Thanks, Birth Control: Why people still say “Yes!” to using condoms
Showing love to the glove
When you hear the words “birth control,” you might immediately think of the pill, intrauterine device (IUD), or implant. But many people still prefer condoms as their go-to method of birth control. We decided to ask some of them why they choose to say #thxbirthcontrol to condoms.
1. The condom is undefeated when it comes to cost and accessibility.
Condoms are usually available at a relatively low cost. Basic condoms can range in price from $2 to $6 for a pack of three, or you can buy a pack of 12 for about $12. Condoms are for sale at grocery stores, convenience stores, and drugstores, in vending machines, and online. Best of all, you can even find them for free!
“I never actually purchased condoms,” said writer Ida Harris. “I have gotten them free from school, clinics, health fairs, [and] safe sex mobile vans.”
The community you live in may also encourage safe sex by providing complimentary condoms in discreet places.

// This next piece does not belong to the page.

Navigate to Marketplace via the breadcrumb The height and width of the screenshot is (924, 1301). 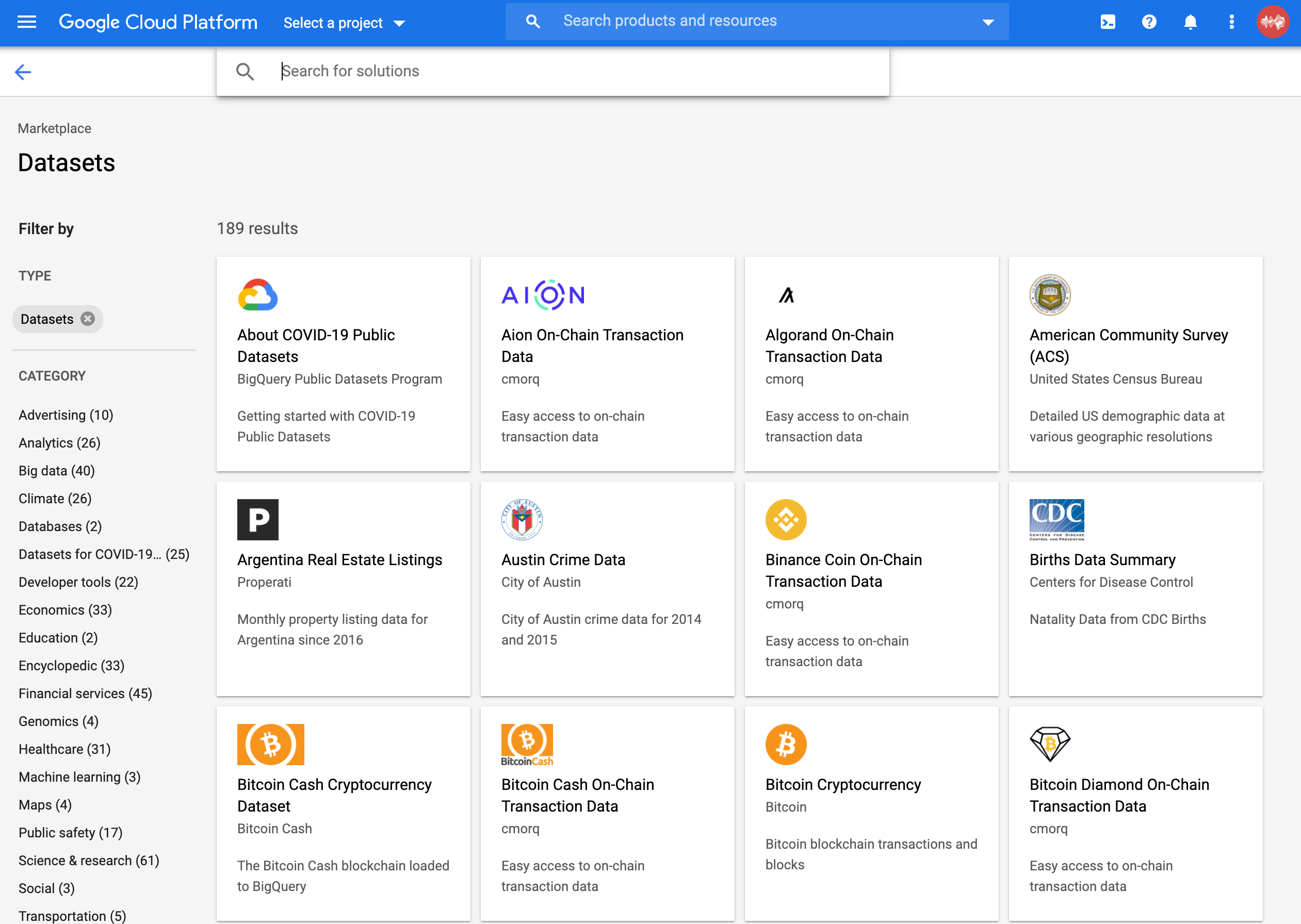pyautogui.click(x=54, y=128)
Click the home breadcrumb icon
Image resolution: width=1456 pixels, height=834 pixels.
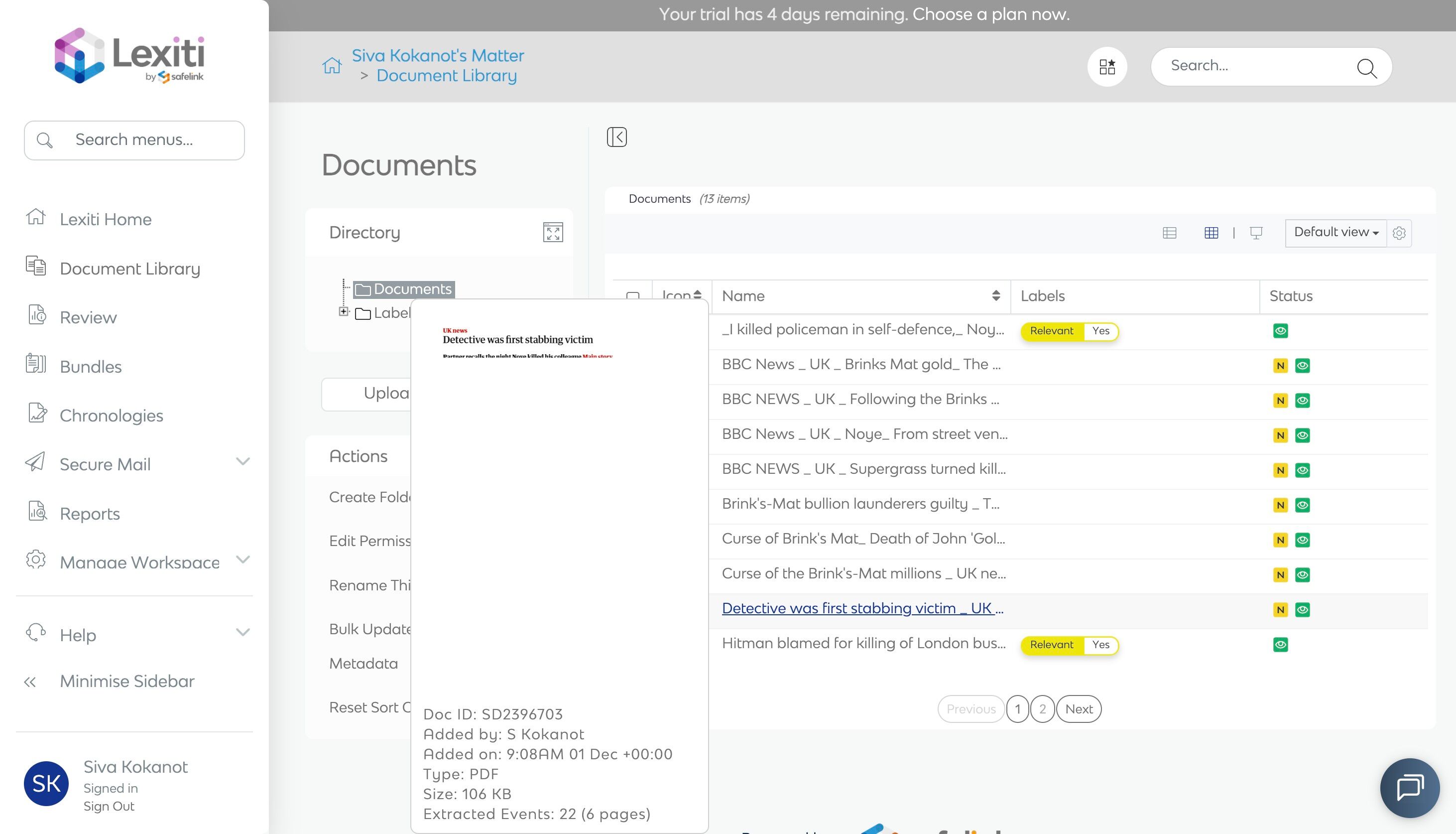coord(331,66)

“In New Orleans, there’s a place called The Healing Arts Center where they have a bowl of condoms on the second floor,” said Kataalyst Alcindor, a spoken word artist based in the Big Easy. “If you don’t care to be seen going into any [adult stores], you can just grab some [condoms] and take them with you,” he continued.
You can also find free condoms in other places you might not expect, like the barbershop or your hair salon.
For those of you who like to jazz up your sexy time with different types of condoms—like glow-in-the-dark or flavored ones—you may not always be able to get them for free. Still, even the fanciest condoms are relatively affordable.
2. You don’t need a prescription to get condoms.
Condoms are clutch if you simply want to be able to buy birth control without having to see a doctor. If you encounter a medical provider who seems pushy about a certain method, like Darla Ostenson did, condoms provide a bit more freedom.
“My non-hormonal IUD was a bloody, cramping nightmare I pulled the plug on after one year, and [I] had to fight tooth-and-nail to get a doctor to remove it,” she said. Darla prefers to use condoms exclusively.
3. The internal condom can also offer control to women who don’t want to negotiate asking their partner to put an external condom on.
The internal condom is less well known and not as widely available as external condoms, so it may take a little more effort to buy them. You can find them here though, and while you can get them with no prescription, if you get do a prescription, you can get them for free.
Pamela Best said her friends are fascinated by the fact that she uses them because they didn’t think “folks actually used those.”
As with any birth control method, individual experiences with one may vary. Ida explained that she had used an internal condom before, with less-than-sexy results.
“I didn’t want the messiness of period sex to interfere so I tried it. It was terrible and cumbersome, took the intimacy out of sex for me and my partner, and had a messy removal,” she said.
However, the upside to the internal condom’s learning curve is the control it gives women in the heat of the moment. Once you get the hang of inserting it correctly (which is key for its effectiveness), it has some major perks.
“I can insert an internal condom up to 8 hours before sex,” Pamela told me.
There is no break ‘in the moment’ to take out and put on [an internal] condom,” she added, “and there is no moment of a partner trying to side track the condom or talk you into letting them not use one.”
4. Condoms and internal condoms are still the only methods that protect against both pregnancy and STIs.
Even if you’re using another form of birth control, like the IUD or the pill, to prevent pregnancy, you still need condoms to protect against STIs. Condoms and internal condoms are the only methods that do both!
Because of that, everyone I spoke with agreed that they like how condoms allow them to take responsibility for their own protection.
Tro’juan Henderson, an advocate against sexual and domestic violence, told me he always brings a condom with him on dates because it’s important to him that his partner knows “our health is at the forefront even in the midst of pleasure.”
5. It’s nice to have people with penises do a little work too.
Putting it bluntly, David Durney said, “Any dude that can’t stop at the store and spend less than $10 for a night, or even swing through a free clinic to pick up handouts, well… I mean, no one should probably f*ck that guy.”